[Long shot] Decoupling the library code from the language db
See original GitHub issueI was wondering whether there is a way of decoupling the code of langcodes from the actual language db, or, more precisely, to package langcodes with a subset of the language db.
My use case is the following: I want to have the machinery provided by langcodes (in particular, the fuzzy match of languages from a user-supplied string, and the hashable Language object), but on an extremely reduced subset of languages — say only 100.
Currently, if I use langcodes in my application, I force the end-user to get 30+ MB of data from PyPI.
For example, for a project I am working on right now I coded this: https://github.com/pettarin/lachesis/blob/master/lachesis/language.py but I would much much happier if I could use langcodes (sans 30+ MB of data) instead.
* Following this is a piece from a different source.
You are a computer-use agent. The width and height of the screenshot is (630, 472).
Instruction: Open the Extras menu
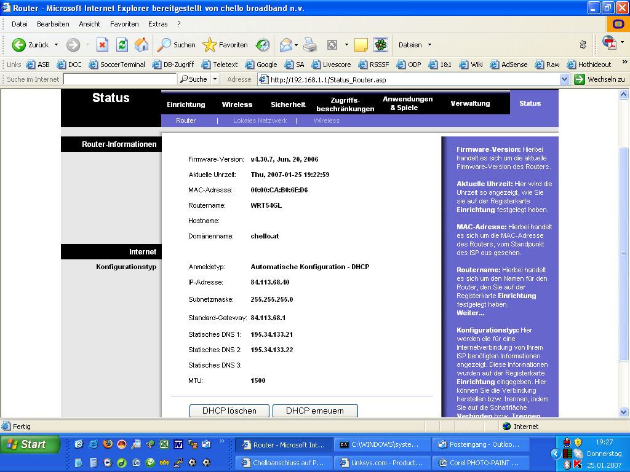pos(158,24)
One way to achieve this could be the following:
- add a “download” function to the package, able to fetch a language db from Internet;
- add a “register” function to “add” the data for recognized languages;
- put some logic in setup.py, so that:
pip install langcodes => install langcodes "code" and download all the CLDR data (e.g. from GitHub)
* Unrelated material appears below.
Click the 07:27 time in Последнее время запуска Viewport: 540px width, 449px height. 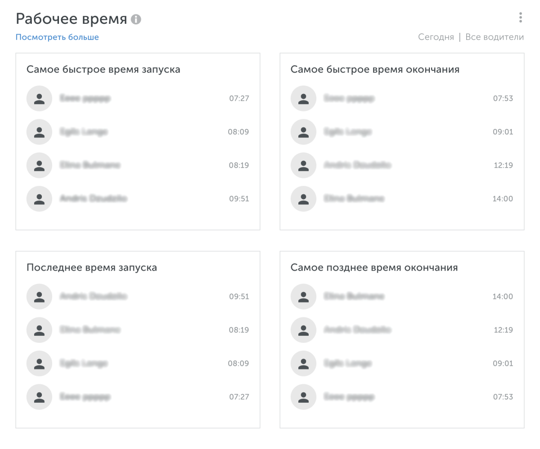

pip install langcodes[nodb] => install langcodes "code" but do not download all
In the second case, the client library/application would call the “register” function at runtime, providing the data for the recognized languages, (say) the subset of the CLDR of interest to that client.
Issue Analytics
- State:
- Created 7 years ago
- Comments:7 (5 by maintainers)
This is how langcodes 3.0 works now. Thanks for the suggestion.
I am somewhat interested in this.
I believe that the big trie refactor that I just did should help reduce the “heaviness” of langcodes as a library. It now has only 7.4 MB of data, and doesn’t require a database. But there’s still more that could be done – 6.5 MB of that is in the code-to-name trie, because that one still covers every CLDR language. There is probably room for a lighter version of it.
I definitely believe there could be an advantage to having one library for parsing and matching language tags (with no concept of what the things being matched are named), and another library for names.
That advantage might only be realized if the parsing-and-matching part is really fast – perhaps if it’s in a lower-level language than Python. On the side, I’ve been working on Rust code that matches language codes and is unconcerned with names. Maybe one day it could be packaged up and wrapped in Python. But this is mostly an excuse for me to practice programming in Rust and it may not amount to anything.